Extra insurance costs, well, extra though. Talk to the company to get a more accurate idea of how much damage will cost you versus the fee you will pay every day for additional coverage – usually between $20 and $50.
How to Pack a Rental Car-Friendly Grab-and-Go Bag
Parents with babies are known for packing everything but the kitchen sink every time they head across town. And that’s great when you’re traveling, because you’re less likely to be caught with your pants down – or more likely, your kid’s pants down. But it can get difficult sorting through so much stuff in an unfamiliar car.
Instead, pack a grab-and-go bag. This is a small sack that you can keep on the floor of the second row, between the driver’s and passenger’s seats. That way, when anyone needs a snack or a burb or a change, you can get to it easily. Feel free to use your existing diaper bag, if it’s big enough, or get a separate carryall. It should contain:
Normal diaper bag items, such as changing supplies, burp cloths and bottles – assuming you are traveling with a baby.
Snacks for children and for yourself. Parents get hypoglycemic too!
Plenty of liquids for everyone, both water and something with electrolytes to combat fatigue and fussiness. (The latter does not apply to babies, who should stick to breast milk or formula.)

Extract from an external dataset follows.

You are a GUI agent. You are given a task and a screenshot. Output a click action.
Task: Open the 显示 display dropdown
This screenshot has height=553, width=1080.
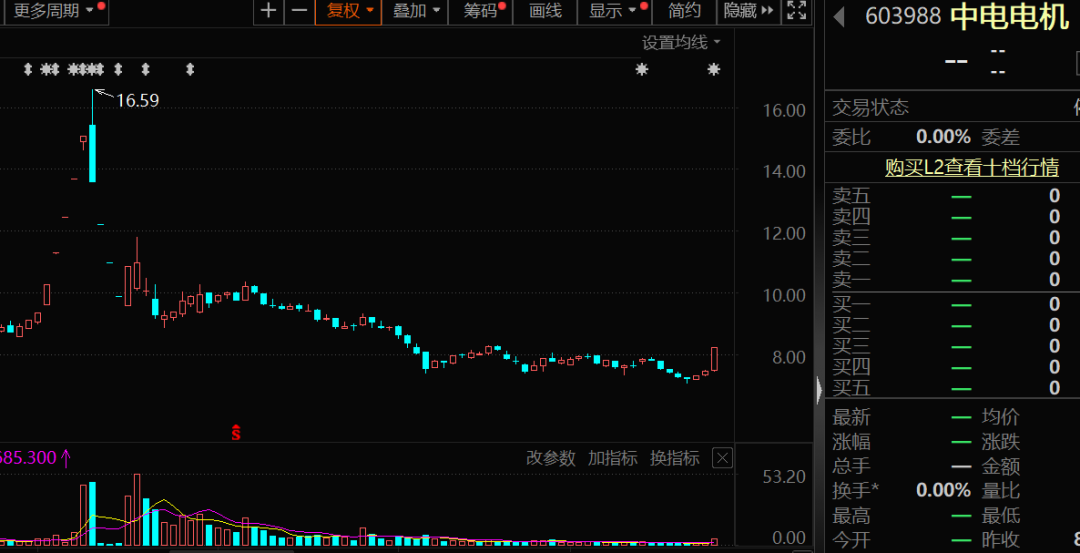[611, 11]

Any documents relating to children, including passports or birth certificates.
A small first-aid kit with a thermometer, Tylenol or Ibuprofen, allergy medicine, Band-Aids, and anything else you regularly need at home.
While you won’t be able to fit everything you might need into this bag, it can really save on stops to have it all on hand ahead of time.
That’s it! Your handy rental car guide, all in one place. Feel free to take notes or print out this post before you tackle this big task, or share it with a friend!